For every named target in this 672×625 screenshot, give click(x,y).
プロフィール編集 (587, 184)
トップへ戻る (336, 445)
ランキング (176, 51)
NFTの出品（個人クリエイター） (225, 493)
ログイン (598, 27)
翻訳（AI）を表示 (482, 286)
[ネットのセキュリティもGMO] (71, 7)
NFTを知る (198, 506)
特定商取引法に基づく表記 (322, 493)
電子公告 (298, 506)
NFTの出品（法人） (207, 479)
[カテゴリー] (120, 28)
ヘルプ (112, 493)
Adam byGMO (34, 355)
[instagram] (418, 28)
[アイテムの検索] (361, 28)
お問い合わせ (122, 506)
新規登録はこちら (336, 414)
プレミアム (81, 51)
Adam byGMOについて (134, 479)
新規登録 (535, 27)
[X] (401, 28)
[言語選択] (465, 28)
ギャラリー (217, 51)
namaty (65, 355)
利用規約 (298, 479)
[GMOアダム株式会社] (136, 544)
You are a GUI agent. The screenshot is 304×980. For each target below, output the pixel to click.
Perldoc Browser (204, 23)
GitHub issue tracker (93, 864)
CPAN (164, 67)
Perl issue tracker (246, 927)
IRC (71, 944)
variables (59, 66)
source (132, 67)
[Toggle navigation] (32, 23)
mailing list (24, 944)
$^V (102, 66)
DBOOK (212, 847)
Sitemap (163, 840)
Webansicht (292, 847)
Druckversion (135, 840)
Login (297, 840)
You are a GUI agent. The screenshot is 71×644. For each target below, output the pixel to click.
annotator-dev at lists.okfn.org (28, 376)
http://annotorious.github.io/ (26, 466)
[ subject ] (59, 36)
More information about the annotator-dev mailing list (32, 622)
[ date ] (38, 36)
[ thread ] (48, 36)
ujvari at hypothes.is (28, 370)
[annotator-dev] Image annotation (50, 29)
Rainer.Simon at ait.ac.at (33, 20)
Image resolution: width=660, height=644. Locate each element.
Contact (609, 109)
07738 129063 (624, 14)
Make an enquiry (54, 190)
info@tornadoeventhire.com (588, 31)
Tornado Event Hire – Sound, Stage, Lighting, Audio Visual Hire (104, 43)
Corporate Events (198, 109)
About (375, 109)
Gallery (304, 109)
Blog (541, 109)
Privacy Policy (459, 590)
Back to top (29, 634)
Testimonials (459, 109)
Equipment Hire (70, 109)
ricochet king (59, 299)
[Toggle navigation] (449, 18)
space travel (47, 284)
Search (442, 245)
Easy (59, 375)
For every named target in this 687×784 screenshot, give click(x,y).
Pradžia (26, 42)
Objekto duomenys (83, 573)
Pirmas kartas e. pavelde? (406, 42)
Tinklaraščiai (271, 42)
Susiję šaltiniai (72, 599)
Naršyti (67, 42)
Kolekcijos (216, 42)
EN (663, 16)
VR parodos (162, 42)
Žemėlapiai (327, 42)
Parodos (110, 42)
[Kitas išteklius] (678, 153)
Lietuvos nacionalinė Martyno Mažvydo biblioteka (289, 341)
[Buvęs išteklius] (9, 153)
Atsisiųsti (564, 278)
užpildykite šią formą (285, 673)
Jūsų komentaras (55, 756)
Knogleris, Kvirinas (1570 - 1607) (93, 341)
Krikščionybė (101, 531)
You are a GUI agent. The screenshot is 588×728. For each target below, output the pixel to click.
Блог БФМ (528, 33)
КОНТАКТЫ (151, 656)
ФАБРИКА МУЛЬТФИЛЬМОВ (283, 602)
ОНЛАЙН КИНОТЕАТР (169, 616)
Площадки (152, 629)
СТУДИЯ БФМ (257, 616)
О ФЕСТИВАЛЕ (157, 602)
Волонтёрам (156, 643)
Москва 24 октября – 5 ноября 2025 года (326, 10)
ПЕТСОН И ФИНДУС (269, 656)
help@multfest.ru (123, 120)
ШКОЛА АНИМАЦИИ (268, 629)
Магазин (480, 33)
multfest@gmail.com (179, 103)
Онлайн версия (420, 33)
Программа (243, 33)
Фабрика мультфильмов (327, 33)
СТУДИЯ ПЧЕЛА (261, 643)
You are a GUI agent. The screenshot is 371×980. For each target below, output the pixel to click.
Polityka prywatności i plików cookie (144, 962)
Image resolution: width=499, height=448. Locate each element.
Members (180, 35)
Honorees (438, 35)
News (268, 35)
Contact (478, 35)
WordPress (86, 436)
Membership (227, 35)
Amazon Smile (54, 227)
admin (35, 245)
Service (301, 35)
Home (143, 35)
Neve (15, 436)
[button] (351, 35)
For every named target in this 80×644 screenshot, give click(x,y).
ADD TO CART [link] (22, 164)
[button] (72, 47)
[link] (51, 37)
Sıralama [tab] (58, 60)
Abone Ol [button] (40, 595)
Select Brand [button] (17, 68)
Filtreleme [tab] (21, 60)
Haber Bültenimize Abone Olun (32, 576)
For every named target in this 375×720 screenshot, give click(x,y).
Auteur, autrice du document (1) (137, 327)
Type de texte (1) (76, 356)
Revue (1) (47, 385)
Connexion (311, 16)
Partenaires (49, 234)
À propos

------------------------

PROBLEM TO SOLVE
Please reproduce all of the lines above, character for character, with nothing changed or left out.

PROBLEM SOLUTION
For every named target in this 672×625 screenshot, give click(x,y).
プロフィール編集 (587, 184)
トップへ戻る (336, 445)
ランキング (176, 51)
NFTの出品（個人クリエイター） (225, 493)
ログイン (598, 27)
翻訳（AI）を表示 (482, 286)
[ネットのセキュリティもGMO] (71, 7)
NFTを知る (198, 506)
特定商取引法に基づく表記 (322, 493)
電子公告 (298, 506)
NFTの出品（法人） (207, 479)
[カテゴリー] (120, 28)
ヘルプ (112, 493)
Adam byGMO (34, 355)
[instagram] (418, 28)
[アイテムの検索] (361, 28)
お問い合わせ (122, 506)
新規登録はこちら (336, 414)
プレミアム (81, 51)
Adam byGMOについて (134, 479)
新規登録 (535, 27)
[X] (401, 28)
[言語選択] (465, 28)
ギャラリー (217, 51)
namaty (65, 355)
利用規約 (298, 479)
[GMOアダム株式会社] (136, 544)
You are a GUI agent. The screenshot is 304×980. For each target below, output the pixel to click.
Perldoc Browser (204, 23)
GitHub issue tracker (93, 864)
CPAN (164, 67)
Perl issue tracker (246, 927)
IRC (71, 944)
variables (59, 66)
source (132, 67)
[Toggle navigation] (32, 23)
mailing list (24, 944)
$^V (102, 66)
DBOOK (212, 847)
Sitemap (163, 840)
Webansicht (292, 847)
Druckversion (135, 840)
Login (297, 840)
You are a GUI agent. The screenshot is 71×644. For each target below, output the pixel to click.
annotator-dev at lists.okfn.org (28, 376)
http://annotorious.github.io/ (26, 466)
[ subject ] (59, 36)
More information about the annotator-dev mailing list (32, 622)
[ date ] (38, 36)
[ thread ] (48, 36)
ujvari at hypothes.is (28, 370)
[annotator-dev] Image annotation (50, 29)
Rainer.Simon at ait.ac.at (33, 20)
Image resolution: width=660, height=644. Locate each element.
Contact (609, 109)
07738 129063 (624, 14)
Make an enquiry (54, 190)
info@tornadoeventhire.com (588, 31)
Tornado Event Hire – Sound, Stage, Lighting, Audio Visual Hire (104, 43)
Corporate Events (198, 109)
About (375, 109)
Gallery (304, 109)
Blog (541, 109)
Privacy Policy (459, 590)
Back to top (29, 634)
Testimonials (459, 109)
Equipment Hire (70, 109)
ricochet king (59, 299)
[Toggle navigation] (449, 18)
space travel (47, 284)
Search (442, 245)
Easy (59, 375)
For every named target in this 687×784 screenshot, give click(x,y).
Pradžia (26, 42)
Objekto duomenys (83, 573)
Pirmas kartas e. pavelde? (406, 42)
Tinklaraščiai (271, 42)
Susiję šaltiniai (72, 599)
Naršyti (67, 42)
Kolekcijos (216, 42)
EN (663, 16)
VR parodos (162, 42)
Žemėlapiai (327, 42)
Parodos (110, 42)
[Kitas išteklius] (678, 153)
Lietuvos nacionalinė Martyno Mažvydo biblioteka (289, 341)
[Buvęs išteklius] (9, 153)
Atsisiųsti (564, 278)
užpildykite šią formą (285, 673)
Jūsų komentaras (55, 756)
Knogleris, Kvirinas (1570 - 1607) (93, 341)
Krikščionybė (101, 531)
You are a GUI agent. The screenshot is 588×728. For each target below, output the pixel to click.
Блог БФМ (528, 33)
КОНТАКТЫ (151, 656)
ФАБРИКА МУЛЬТФИЛЬМОВ (283, 602)
ОНЛАЙН КИНОТЕАТР (169, 616)
Площадки (152, 629)
СТУДИЯ БФМ (257, 616)
О ФЕСТИВАЛЕ (157, 602)
Волонтёрам (156, 643)
Москва 24 октября – 5 ноября 2025 года (326, 10)
ПЕТСОН И ФИНДУС (269, 656)
help@multfest.ru (123, 120)
ШКОЛА АНИМАЦИИ (268, 629)
Магазин (480, 33)
multfest@gmail.com (179, 103)
Онлайн версия (420, 33)
Программа (243, 33)
Фабрика мультфильмов (327, 33)
СТУДИЯ ПЧЕЛА (261, 643)
You are a GUI agent. The screenshot is 371×980. For each target below, output the pixel to click.
Polityka prywatności i plików cookie (144, 962)
Image resolution: width=499, height=448. Locate each element.
Members (180, 35)
Honorees (438, 35)
News (268, 35)
Contact (478, 35)
WordPress (86, 436)
Membership (227, 35)
Amazon Smile (54, 227)
admin (35, 245)
Service (301, 35)
Home (143, 35)
Neve (15, 436)
[button] (351, 35)
For every named target in this 80×644 screenshot, give click(x,y).
ADD TO CART [link] (22, 164)
[button] (72, 47)
[link] (51, 37)
Sıralama [tab] (58, 60)
Abone Ol [button] (40, 595)
Select Brand [button] (17, 68)
Filtreleme [tab] (21, 60)
Haber Bültenimize Abone Olun (32, 576)
For every named target in this 375×720 screenshot, give click(x,y).
Auteur, autrice du document (1) (137, 327)
Type de texte (1) (76, 356)
Revue (1) (47, 385)
Connexion (311, 16)
Partenaires (49, 234)
À propos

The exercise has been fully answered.